> **What is being asked**
Reproduce each of the following records line for line, with no changes.

## START Supplied data

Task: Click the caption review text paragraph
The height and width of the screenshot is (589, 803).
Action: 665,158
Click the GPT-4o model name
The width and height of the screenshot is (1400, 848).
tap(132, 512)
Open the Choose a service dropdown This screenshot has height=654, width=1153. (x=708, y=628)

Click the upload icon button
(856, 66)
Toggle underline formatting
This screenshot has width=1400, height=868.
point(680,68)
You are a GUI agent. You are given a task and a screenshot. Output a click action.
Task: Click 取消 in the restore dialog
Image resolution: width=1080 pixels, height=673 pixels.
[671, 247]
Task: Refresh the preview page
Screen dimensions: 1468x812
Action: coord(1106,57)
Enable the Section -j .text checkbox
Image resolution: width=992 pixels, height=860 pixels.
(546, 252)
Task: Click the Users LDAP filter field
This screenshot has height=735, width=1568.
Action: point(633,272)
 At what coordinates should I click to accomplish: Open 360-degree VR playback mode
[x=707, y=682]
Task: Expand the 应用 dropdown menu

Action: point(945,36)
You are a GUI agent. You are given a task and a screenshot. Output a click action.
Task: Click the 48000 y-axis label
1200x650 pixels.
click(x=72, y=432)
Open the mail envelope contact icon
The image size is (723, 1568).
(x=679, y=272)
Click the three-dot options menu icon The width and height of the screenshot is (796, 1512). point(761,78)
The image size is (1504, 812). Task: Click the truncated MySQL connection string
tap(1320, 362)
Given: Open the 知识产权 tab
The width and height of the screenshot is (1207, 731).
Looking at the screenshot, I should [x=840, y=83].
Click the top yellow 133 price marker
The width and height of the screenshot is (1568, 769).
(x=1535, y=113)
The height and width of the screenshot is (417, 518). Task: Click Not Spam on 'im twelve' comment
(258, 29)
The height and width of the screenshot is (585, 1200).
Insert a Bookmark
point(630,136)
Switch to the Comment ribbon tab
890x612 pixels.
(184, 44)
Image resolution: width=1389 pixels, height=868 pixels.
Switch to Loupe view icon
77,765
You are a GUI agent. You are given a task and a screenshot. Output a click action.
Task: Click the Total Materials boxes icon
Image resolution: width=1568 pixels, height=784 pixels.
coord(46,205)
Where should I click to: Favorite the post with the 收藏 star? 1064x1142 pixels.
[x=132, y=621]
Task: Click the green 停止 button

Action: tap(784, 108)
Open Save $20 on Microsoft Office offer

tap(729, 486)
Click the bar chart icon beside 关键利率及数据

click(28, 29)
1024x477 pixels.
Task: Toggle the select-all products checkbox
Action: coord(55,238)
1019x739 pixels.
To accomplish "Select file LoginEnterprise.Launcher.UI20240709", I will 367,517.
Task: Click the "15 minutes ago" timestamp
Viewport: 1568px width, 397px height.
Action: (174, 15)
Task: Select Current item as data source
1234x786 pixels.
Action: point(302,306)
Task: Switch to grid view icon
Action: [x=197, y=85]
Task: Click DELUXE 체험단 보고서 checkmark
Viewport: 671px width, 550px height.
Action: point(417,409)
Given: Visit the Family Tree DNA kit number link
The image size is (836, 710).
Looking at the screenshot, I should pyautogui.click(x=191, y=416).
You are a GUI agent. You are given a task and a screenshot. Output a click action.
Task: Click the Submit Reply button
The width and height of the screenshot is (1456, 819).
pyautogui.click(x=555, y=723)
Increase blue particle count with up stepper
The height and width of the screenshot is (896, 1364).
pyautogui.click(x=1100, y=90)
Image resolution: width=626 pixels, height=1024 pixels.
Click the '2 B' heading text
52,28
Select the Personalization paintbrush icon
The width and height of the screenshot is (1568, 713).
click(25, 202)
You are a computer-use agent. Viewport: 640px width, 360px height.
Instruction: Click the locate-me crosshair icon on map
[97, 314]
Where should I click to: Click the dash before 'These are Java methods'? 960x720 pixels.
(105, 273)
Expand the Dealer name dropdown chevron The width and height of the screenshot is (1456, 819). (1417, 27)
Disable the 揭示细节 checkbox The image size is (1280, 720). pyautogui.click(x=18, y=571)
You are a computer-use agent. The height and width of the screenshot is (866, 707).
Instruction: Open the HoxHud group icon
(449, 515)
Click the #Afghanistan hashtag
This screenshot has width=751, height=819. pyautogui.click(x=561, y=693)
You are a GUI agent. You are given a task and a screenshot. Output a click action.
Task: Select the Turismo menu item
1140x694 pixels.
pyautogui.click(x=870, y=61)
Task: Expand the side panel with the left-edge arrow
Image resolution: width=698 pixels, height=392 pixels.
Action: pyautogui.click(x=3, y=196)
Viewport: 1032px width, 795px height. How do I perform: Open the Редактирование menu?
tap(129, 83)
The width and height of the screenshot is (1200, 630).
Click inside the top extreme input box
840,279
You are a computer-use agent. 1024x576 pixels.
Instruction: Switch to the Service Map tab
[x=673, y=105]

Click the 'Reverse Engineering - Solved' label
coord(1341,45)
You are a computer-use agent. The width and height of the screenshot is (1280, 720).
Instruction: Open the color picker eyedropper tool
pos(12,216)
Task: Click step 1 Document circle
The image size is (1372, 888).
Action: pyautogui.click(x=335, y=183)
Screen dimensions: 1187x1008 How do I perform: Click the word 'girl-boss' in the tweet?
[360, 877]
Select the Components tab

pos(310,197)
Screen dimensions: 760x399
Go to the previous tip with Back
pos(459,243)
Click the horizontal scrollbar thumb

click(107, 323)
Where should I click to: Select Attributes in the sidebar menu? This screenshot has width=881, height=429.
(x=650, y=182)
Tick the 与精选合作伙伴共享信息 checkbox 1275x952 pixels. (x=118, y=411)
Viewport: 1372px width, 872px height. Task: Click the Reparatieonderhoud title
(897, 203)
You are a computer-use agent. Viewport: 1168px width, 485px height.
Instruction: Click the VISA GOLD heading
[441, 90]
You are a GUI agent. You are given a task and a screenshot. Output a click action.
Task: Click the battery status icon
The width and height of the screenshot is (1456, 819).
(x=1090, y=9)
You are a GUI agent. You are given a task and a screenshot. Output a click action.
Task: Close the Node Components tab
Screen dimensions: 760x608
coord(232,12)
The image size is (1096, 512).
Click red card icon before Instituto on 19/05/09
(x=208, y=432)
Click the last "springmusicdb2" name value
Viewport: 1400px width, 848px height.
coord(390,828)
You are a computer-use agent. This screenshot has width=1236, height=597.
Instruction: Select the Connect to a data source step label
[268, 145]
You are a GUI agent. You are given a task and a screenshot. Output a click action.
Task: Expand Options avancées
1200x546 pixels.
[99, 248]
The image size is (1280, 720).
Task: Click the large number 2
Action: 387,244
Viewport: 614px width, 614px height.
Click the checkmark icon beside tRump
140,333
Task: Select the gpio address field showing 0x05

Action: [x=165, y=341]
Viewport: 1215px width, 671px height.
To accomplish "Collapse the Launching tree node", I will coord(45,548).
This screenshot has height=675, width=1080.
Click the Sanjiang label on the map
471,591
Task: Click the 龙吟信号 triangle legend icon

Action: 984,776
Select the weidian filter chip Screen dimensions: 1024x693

## END Supplied data

> **Answer to this task**
Task: Click the caption review text paragraph
The height and width of the screenshot is (589, 803).
Action: 665,158
Click the GPT-4o model name
The width and height of the screenshot is (1400, 848).
tap(132, 512)
Open the Choose a service dropdown This screenshot has height=654, width=1153. (x=708, y=628)

Click the upload icon button
(856, 66)
Toggle underline formatting
This screenshot has width=1400, height=868.
point(680,68)
You are a GUI agent. You are given a task and a screenshot. Output a click action.
Task: Click 取消 in the restore dialog
Image resolution: width=1080 pixels, height=673 pixels.
[671, 247]
Task: Refresh the preview page
Screen dimensions: 1468x812
Action: coord(1106,57)
Enable the Section -j .text checkbox
Image resolution: width=992 pixels, height=860 pixels.
(546, 252)
Task: Click the Users LDAP filter field
This screenshot has height=735, width=1568.
Action: point(633,272)
 At what coordinates should I click to accomplish: Open 360-degree VR playback mode
[x=707, y=682]
Task: Expand the 应用 dropdown menu

Action: point(945,36)
You are a GUI agent. You are given a task and a screenshot. Output a click action.
Task: Click the 48000 y-axis label
1200x650 pixels.
click(x=72, y=432)
Open the mail envelope contact icon
The image size is (723, 1568).
(x=679, y=272)
Click the three-dot options menu icon The width and height of the screenshot is (796, 1512). point(761,78)
The image size is (1504, 812). Task: Click the truncated MySQL connection string
tap(1320, 362)
Given: Open the 知识产权 tab
The width and height of the screenshot is (1207, 731).
Looking at the screenshot, I should [x=840, y=83].
Click the top yellow 133 price marker
The width and height of the screenshot is (1568, 769).
(x=1535, y=113)
The height and width of the screenshot is (417, 518). Task: Click Not Spam on 'im twelve' comment
(258, 29)
The height and width of the screenshot is (585, 1200).
Insert a Bookmark
point(630,136)
Switch to the Comment ribbon tab
890x612 pixels.
(184, 44)
Image resolution: width=1389 pixels, height=868 pixels.
Switch to Loupe view icon
77,765
You are a GUI agent. You are given a task and a screenshot. Output a click action.
Task: Click the Total Materials boxes icon
Image resolution: width=1568 pixels, height=784 pixels.
coord(46,205)
Where should I click to: Favorite the post with the 收藏 star? 1064x1142 pixels.
[x=132, y=621]
Task: Click the green 停止 button

Action: tap(784, 108)
Open Save $20 on Microsoft Office offer

tap(729, 486)
Click the bar chart icon beside 关键利率及数据

click(28, 29)
1024x477 pixels.
Task: Toggle the select-all products checkbox
Action: coord(55,238)
1019x739 pixels.
To accomplish "Select file LoginEnterprise.Launcher.UI20240709", I will 367,517.
Task: Click the "15 minutes ago" timestamp
Viewport: 1568px width, 397px height.
Action: (174, 15)
Task: Select Current item as data source
1234x786 pixels.
Action: point(302,306)
Task: Switch to grid view icon
Action: [x=197, y=85]
Task: Click DELUXE 체험단 보고서 checkmark
Viewport: 671px width, 550px height.
Action: point(417,409)
Given: Visit the Family Tree DNA kit number link
The image size is (836, 710).
Looking at the screenshot, I should pyautogui.click(x=191, y=416).
You are a GUI agent. You are given a task and a screenshot. Output a click action.
Task: Click the Submit Reply button
The width and height of the screenshot is (1456, 819).
pyautogui.click(x=555, y=723)
Increase blue particle count with up stepper
The height and width of the screenshot is (896, 1364).
pyautogui.click(x=1100, y=90)
Image resolution: width=626 pixels, height=1024 pixels.
Click the '2 B' heading text
52,28
Select the Personalization paintbrush icon
The width and height of the screenshot is (1568, 713).
click(25, 202)
You are a computer-use agent. Viewport: 640px width, 360px height.
Instruction: Click the locate-me crosshair icon on map
[97, 314]
Where should I click to: Click the dash before 'These are Java methods'? 960x720 pixels.
(105, 273)
Expand the Dealer name dropdown chevron The width and height of the screenshot is (1456, 819). (1417, 27)
Disable the 揭示细节 checkbox The image size is (1280, 720). pyautogui.click(x=18, y=571)
You are a computer-use agent. The height and width of the screenshot is (866, 707).
Instruction: Open the HoxHud group icon
(449, 515)
Click the #Afghanistan hashtag
This screenshot has width=751, height=819. pyautogui.click(x=561, y=693)
You are a GUI agent. You are given a task and a screenshot. Output a click action.
Task: Select the Turismo menu item
1140x694 pixels.
pyautogui.click(x=870, y=61)
Task: Expand the side panel with the left-edge arrow
Image resolution: width=698 pixels, height=392 pixels.
Action: pyautogui.click(x=3, y=196)
Viewport: 1032px width, 795px height. How do I perform: Open the Редактирование menu?
tap(129, 83)
The width and height of the screenshot is (1200, 630).
Click inside the top extreme input box
840,279
You are a computer-use agent. 1024x576 pixels.
Instruction: Switch to the Service Map tab
[x=673, y=105]

Click the 'Reverse Engineering - Solved' label
coord(1341,45)
You are a computer-use agent. The width and height of the screenshot is (1280, 720).
Instruction: Open the color picker eyedropper tool
pos(12,216)
Task: Click step 1 Document circle
The image size is (1372, 888).
Action: pyautogui.click(x=335, y=183)
Screen dimensions: 1187x1008 How do I perform: Click the word 'girl-boss' in the tweet?
[360, 877]
Select the Components tab

pos(310,197)
Screen dimensions: 760x399
Go to the previous tip with Back
pos(459,243)
Click the horizontal scrollbar thumb

click(107, 323)
Where should I click to: Select Attributes in the sidebar menu? This screenshot has width=881, height=429.
(x=650, y=182)
Tick the 与精选合作伙伴共享信息 checkbox 1275x952 pixels. (x=118, y=411)
Viewport: 1372px width, 872px height. Task: Click the Reparatieonderhoud title
(897, 203)
You are a computer-use agent. Viewport: 1168px width, 485px height.
Instruction: Click the VISA GOLD heading
[441, 90]
You are a GUI agent. You are given a task and a screenshot. Output a click action.
Task: Click the battery status icon
The width and height of the screenshot is (1456, 819).
(x=1090, y=9)
You are a GUI agent. You are given a task and a screenshot. Output a click action.
Task: Close the Node Components tab
Screen dimensions: 760x608
coord(232,12)
The image size is (1096, 512).
Click red card icon before Instituto on 19/05/09
(x=208, y=432)
Click the last "springmusicdb2" name value
Viewport: 1400px width, 848px height.
coord(390,828)
You are a computer-use agent. This screenshot has width=1236, height=597.
Instruction: Select the Connect to a data source step label
[268, 145]
You are a GUI agent. You are given a task and a screenshot. Output a click action.
Task: Expand Options avancées
1200x546 pixels.
[99, 248]
The image size is (1280, 720).
Task: Click the large number 2
Action: 387,244
Viewport: 614px width, 614px height.
Click the checkmark icon beside tRump
140,333
Task: Select the gpio address field showing 0x05

Action: [x=165, y=341]
Viewport: 1215px width, 671px height.
To accomplish "Collapse the Launching tree node", I will coord(45,548).
This screenshot has height=675, width=1080.
Click the Sanjiang label on the map
471,591
Task: Click the 龙吟信号 triangle legend icon

Action: 984,776
Select the weidian filter chip Screen dimensions: 1024x693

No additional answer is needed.